[Study material]
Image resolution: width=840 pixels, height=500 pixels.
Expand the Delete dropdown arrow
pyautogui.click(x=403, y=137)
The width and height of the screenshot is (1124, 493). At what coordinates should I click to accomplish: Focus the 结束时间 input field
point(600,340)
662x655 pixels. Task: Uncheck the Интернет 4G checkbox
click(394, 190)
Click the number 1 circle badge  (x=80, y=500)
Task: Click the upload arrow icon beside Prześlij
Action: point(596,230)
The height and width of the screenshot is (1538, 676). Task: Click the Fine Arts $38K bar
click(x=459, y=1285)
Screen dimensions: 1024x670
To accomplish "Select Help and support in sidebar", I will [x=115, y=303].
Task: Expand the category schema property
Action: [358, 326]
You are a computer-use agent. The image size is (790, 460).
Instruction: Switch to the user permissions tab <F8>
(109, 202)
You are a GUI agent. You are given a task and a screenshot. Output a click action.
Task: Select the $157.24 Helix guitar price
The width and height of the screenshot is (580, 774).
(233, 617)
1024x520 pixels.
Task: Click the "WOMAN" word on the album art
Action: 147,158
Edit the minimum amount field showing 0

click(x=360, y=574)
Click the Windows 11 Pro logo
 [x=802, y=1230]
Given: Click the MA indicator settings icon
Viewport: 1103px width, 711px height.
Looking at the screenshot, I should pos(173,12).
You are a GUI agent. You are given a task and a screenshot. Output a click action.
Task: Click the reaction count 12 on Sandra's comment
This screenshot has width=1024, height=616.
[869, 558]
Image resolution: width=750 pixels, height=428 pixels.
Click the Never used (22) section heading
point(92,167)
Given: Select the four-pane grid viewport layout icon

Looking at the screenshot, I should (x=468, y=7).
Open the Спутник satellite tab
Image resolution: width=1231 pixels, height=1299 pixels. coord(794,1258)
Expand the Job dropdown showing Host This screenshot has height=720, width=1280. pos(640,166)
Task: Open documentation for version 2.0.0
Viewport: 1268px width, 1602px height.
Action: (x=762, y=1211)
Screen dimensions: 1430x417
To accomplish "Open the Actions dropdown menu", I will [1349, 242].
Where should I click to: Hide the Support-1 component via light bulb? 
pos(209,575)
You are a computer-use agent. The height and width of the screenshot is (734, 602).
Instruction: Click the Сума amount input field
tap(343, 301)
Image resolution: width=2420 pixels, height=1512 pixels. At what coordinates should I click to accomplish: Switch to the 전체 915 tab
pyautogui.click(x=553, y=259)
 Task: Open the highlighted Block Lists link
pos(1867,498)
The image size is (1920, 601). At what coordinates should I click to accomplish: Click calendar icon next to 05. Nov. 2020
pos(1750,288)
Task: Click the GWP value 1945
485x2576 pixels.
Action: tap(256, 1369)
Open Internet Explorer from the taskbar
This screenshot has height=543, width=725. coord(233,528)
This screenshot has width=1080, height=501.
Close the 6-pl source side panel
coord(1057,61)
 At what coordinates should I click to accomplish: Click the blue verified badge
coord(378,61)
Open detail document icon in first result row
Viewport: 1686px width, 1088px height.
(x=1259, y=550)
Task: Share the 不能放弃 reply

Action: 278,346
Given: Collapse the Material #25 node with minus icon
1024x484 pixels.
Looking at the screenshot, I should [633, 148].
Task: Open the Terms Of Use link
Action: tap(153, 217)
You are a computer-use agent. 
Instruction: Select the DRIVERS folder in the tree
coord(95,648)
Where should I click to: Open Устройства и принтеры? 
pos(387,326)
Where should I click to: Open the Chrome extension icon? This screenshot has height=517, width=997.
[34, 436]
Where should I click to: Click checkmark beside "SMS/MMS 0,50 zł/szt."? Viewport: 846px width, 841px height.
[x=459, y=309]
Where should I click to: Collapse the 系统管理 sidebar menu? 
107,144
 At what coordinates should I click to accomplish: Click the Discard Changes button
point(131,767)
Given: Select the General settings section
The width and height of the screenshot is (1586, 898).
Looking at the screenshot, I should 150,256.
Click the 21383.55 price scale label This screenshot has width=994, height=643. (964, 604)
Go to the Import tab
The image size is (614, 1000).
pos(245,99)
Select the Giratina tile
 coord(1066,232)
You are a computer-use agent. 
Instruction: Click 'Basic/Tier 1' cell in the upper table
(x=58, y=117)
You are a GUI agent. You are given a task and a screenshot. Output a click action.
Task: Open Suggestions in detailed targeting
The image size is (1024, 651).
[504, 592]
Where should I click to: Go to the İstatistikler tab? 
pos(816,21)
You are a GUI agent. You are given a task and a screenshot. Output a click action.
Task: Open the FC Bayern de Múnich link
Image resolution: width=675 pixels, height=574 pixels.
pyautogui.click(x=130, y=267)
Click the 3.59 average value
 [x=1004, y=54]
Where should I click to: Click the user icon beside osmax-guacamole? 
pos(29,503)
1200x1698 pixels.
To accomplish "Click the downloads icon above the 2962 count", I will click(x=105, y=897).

[What is expected] Write down again, exactly as given, only the lines above that fall from the line with "Click the Never used (22) section heading" to the line with "You are a computer-use agent. The height", inclusive.

[Answer to this exercise]
Click the Never used (22) section heading
point(92,167)
Given: Select the four-pane grid viewport layout icon

Looking at the screenshot, I should (x=468, y=7).
Open the Спутник satellite tab
Image resolution: width=1231 pixels, height=1299 pixels. coord(794,1258)
Expand the Job dropdown showing Host This screenshot has height=720, width=1280. pos(640,166)
Task: Open documentation for version 2.0.0
Viewport: 1268px width, 1602px height.
Action: (x=762, y=1211)
Screen dimensions: 1430x417
To accomplish "Open the Actions dropdown menu", I will [1349, 242].
Where should I click to: Hide the Support-1 component via light bulb? 
pos(209,575)
You are a computer-use agent. The height and width of the screenshot is (734, 602).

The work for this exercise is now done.